If you or someone you know needs resources or support related to sexual violence, contact the Maine Coalition Against Sexual Assault’s 24/7 hotline at 800-871-7741.
On Wednesday, a panel of lawmakers called for state and federal agencies to investigate the Maine National Guard’s handling of sexual assaults, including a probe that could lead to criminal charges for offending soldiers. They also backed other measures to better support survivors.
It marked a hard-fought victory for female soldiers on the Army side of the organization, who have watched guard leaders downplay or dismiss the problem for years.
Now, as state leaders are poised to enact reforms, survivors for the first time are cautiously hopeful about the future of the guard, but said that leaders still have a lot of work to do to build back soldiers’ trust.
“We’ve had a major breakthrough,” said Aleigh Suffern, a former sergeant who has spoken up about how a sexual assault cut short her promising military career, “but there is a long road ahead.”

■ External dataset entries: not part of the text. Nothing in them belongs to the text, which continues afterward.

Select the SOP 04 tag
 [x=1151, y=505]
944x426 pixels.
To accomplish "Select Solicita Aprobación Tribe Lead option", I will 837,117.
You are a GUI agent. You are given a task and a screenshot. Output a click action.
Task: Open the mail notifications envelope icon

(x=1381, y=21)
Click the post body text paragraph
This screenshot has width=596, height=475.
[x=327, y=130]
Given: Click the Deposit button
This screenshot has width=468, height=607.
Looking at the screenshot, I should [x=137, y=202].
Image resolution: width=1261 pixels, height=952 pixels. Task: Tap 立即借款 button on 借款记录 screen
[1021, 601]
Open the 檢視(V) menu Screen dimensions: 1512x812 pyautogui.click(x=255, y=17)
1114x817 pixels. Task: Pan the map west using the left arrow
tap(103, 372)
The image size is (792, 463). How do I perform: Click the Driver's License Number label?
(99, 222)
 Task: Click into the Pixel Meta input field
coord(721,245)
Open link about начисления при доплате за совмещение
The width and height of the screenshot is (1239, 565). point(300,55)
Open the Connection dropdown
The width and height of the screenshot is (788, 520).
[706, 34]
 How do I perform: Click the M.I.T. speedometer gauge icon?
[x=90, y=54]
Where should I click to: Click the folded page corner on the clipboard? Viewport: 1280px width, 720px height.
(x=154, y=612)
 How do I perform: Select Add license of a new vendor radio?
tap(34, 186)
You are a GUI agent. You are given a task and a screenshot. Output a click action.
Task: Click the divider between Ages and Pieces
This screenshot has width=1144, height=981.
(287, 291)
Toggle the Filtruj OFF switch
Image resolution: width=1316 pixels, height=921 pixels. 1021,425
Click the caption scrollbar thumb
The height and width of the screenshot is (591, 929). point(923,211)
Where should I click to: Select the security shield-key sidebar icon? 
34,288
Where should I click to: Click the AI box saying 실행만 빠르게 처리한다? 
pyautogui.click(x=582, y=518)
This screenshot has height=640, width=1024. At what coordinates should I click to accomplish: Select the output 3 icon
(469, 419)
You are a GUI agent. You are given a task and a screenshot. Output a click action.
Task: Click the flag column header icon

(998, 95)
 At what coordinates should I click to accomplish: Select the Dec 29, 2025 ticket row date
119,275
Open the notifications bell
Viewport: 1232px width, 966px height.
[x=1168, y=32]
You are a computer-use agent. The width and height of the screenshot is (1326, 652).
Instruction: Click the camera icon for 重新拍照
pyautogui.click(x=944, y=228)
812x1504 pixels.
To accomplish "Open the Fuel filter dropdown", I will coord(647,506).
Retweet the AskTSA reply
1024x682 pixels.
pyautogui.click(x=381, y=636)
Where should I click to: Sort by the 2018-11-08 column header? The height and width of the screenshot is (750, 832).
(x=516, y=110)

That breakthrough underscores the power of the spotlight to create change in institutions that have long resisted it, survivors said. That’s especially true in a small state like Maine, where tight-knit communities can hamper effective oversight, and, within an institution like the National Guard, which few understand from the outside and rarely receives attention from politicians.
“A system should not be that enclosed,” said First Lt. Rebecca Cornell du Houx, who is also a clinical social worker.
She and others said it’s unlikely there would be political will to fix the guard if not for a Bangor Daily News investigation that exposed a predatory culture on the Army side of the organization last year. The series raised public awareness of the issue and gave survivors a collective voice that, behind the scenes, brought them together.
read more from our investigation
After the stories ran, survivors formed a support group at the Sisters in Arms Center in Augusta, which is run by Cornell du Houx, creating a more organized way to lean on one another as they navigated the aftermath of abuse. When the Legislature took up the subject of military sexual abuse last month, they felt less afraid to contact lawmakers and tell their stories in public because they knew they wouldn’t be alone.
Since the public hearing, “I have probably had, on average, four to five Facebook messages from a current guard member a day. They are hopeful too,” said Sarah Cayia, who told lawmakers Friday that she left the Maine Army guard in March 2021 to escape its “toxic world,” then listed examples.
She is now a sergeant first class in the Florida National Guard, as one of several women who left to serve elsewhere because of their treatment in Maine.
In addition to the Facebook messages, the guard also reached out to Cayia following her testimony, she said.
She is flying home to Maine next week to meet with Maj. Gen. Douglas Farnham, the guard’s adjutant general, to talk about her experience and share the concerns of other women, she said.
Survivors want the guard to try harder to prevent sexual violence and harassment before it happens, make access to mental health services more accessible, and ensure that soldiers who come forward aren’t retaliated against, to name a few.
Whatever comes of this moment, former Staff Sgt. Brittany Smith hopes the guard becomes a safer place for anyone who puts on a uniform, not just women. It can be hard to be a minority in the guard’s overwhelmingly white, male environment, she and others said.
But like others, Smith is waiting to see real change before believing it’s here. After she went through the demoralizing process of reporting her own assault, she also offered to sit down with leaders and share her concerns. No one listened, she said.